Les décisions attaquées ne constituent pas des actes de poursuite. Par suite la commune de Montville n’est pas fondée à soutenir que la juridiction administrative n’est pas compétente pour connaître des conclusions des requêtes de M. A….
Sur la fin de non-recevoir opposée en défense :
Il ne résulte d’aucune disposition légale ou réglementaire que la recevabilité d’un recours contentieux dirigé contre le titre exécutoire émis par une collectivité territoriale ou un établissement public local serait subordonnée à l’exercice d’un recours administratif préalable. Par suite la fin de non-recevoir opposée en défense tirée du défaut d’exercice d’un tel recours doit être écarté.
Sur les conclusions à fin d’annulation :
Aux termes de l’article L. 1617-5 du code général des collectivités territoriales : « (…). En application de l’article L. 111-2 du code des relations entre le public et l’administration, le titre de recettes individuel ou l’extrait du titre de recettes collectif mentionne les nom, prénoms et qualité de la personne qui l’a émis ainsi que les voies et délais de recours. Seul le bordereau de titres de recettes est signé pour être produit en cas de contestation. (…) ». Il résulte de ces dispositions, d’une part, que le titre de recettes individuel ou l’extrait du titre de recettes individuel ou l’extrait du titre de recettes collectif adressé au redevable doit mentionner les nom, prénoms et qualité de la personne qui l’a émis et, d’autre part, qu’il appartient à l’autorité administrative de justifier en cas de contestation que le bordereau de titre de recettes comporte la signature de l’émetteur.

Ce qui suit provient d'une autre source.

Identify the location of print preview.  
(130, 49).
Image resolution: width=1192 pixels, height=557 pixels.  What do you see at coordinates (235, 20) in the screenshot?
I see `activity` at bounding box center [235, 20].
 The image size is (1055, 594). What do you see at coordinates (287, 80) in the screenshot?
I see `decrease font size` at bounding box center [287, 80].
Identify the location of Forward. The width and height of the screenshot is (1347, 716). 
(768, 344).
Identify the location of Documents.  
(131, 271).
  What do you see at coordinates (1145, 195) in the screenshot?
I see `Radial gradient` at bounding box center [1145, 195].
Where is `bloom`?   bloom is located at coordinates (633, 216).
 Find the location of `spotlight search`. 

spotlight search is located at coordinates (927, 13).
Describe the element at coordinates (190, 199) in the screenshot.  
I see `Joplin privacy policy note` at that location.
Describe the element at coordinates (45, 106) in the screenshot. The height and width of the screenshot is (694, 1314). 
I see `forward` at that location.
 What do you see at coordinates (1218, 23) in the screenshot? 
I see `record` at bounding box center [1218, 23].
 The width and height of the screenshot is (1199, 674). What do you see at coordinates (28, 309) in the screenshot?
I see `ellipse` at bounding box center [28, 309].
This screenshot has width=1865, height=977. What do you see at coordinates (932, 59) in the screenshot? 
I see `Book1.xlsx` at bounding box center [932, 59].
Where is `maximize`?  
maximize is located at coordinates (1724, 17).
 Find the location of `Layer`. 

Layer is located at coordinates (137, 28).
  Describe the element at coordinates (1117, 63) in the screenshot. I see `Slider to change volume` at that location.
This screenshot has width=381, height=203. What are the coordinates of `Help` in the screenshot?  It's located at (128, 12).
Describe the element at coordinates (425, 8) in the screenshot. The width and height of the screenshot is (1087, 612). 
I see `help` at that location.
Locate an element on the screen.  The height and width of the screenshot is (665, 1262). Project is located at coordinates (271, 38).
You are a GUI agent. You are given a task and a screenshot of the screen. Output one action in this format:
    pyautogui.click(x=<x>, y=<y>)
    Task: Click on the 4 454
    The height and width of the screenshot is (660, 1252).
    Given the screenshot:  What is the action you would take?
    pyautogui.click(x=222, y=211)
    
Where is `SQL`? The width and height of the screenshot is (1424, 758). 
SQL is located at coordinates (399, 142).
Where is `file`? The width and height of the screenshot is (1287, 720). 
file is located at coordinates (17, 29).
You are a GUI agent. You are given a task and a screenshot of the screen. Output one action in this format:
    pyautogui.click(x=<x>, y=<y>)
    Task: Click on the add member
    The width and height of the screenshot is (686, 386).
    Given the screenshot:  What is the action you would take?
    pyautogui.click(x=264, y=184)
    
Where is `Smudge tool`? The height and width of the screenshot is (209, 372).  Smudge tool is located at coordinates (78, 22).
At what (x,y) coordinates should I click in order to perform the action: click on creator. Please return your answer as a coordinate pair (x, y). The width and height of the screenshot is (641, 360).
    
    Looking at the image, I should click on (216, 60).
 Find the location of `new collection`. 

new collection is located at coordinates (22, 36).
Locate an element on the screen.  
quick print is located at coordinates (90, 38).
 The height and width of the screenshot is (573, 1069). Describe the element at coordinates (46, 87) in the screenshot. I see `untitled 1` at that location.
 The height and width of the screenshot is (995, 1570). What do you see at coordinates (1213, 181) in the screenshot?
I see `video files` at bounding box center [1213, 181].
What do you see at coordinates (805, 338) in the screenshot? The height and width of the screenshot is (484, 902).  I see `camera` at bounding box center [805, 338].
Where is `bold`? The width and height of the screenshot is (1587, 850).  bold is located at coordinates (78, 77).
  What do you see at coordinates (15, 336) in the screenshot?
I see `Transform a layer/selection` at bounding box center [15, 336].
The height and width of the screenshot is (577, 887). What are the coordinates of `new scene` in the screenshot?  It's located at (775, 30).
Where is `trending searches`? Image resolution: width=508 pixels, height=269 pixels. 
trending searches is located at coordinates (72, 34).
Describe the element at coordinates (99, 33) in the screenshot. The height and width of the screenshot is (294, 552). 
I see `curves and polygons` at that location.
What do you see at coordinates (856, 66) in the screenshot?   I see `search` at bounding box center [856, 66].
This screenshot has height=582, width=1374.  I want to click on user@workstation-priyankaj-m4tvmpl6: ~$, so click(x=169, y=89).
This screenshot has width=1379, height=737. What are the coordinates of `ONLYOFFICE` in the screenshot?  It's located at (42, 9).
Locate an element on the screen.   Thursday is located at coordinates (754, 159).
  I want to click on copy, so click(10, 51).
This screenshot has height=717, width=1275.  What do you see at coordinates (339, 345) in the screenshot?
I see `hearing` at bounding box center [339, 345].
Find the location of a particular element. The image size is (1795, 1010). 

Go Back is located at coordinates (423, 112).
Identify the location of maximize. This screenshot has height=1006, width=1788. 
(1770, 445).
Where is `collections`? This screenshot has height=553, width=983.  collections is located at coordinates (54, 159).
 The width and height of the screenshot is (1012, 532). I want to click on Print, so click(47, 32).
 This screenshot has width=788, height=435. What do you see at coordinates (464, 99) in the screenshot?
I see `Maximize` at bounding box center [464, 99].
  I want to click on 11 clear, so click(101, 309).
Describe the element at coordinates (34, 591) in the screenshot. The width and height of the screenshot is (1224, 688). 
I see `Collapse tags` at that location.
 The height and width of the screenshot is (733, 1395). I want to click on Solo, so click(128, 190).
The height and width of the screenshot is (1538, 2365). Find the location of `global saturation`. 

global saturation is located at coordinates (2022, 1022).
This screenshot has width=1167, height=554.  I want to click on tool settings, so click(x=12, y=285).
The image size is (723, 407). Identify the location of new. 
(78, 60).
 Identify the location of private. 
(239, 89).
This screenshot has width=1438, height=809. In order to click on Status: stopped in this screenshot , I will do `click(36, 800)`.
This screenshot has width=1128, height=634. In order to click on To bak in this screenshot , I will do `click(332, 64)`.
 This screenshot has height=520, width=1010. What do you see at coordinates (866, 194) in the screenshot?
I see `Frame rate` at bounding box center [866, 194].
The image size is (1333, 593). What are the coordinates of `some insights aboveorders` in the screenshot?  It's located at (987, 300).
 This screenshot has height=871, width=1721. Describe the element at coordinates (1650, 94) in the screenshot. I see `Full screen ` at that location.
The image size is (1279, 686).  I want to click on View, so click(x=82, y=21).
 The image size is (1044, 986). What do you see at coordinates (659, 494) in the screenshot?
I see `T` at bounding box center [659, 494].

Il ressort des pièces du dossier que le titre de recette comporte les nom, prénom et qualité de son signataire, maire de la commune de Montville, et que la commune a produit le bordereau du titre, signé du directeur général des services, lequel était investi d’une délégation de signature du 10 mars 2023 du maire de la commune, versée aux débats par celle-ci, afin de signer un tel acte. Par suite le moyen tiré de la méconnaissance des dispositions précitées doit être écarté.
Aux termes du deuxième alinéa de l’article 24 du décret n° 2012-1246 du 7 novembre 2012 : « Toute créance liquidée faisant l’objet (…) d’un ordre de recouvrer indique les bases de la liquidation (…) ». Ainsi, alors même qu’il n’est pas au nombre des décisions devant être motivées en application des disposition des articles L. 211-2 et suivants du code des relations entre le public et l’administration, tout état exécutoire doit indiquer les bases de la liquidation de la créance pour le recouvrement de laquelle il est émis et les éléments de calcul sur lesquels il se fonde, soit dans le titre lui-même, soit par référence précise à un document joint à l’état exécutoire ou précédemment adressé au débiteur.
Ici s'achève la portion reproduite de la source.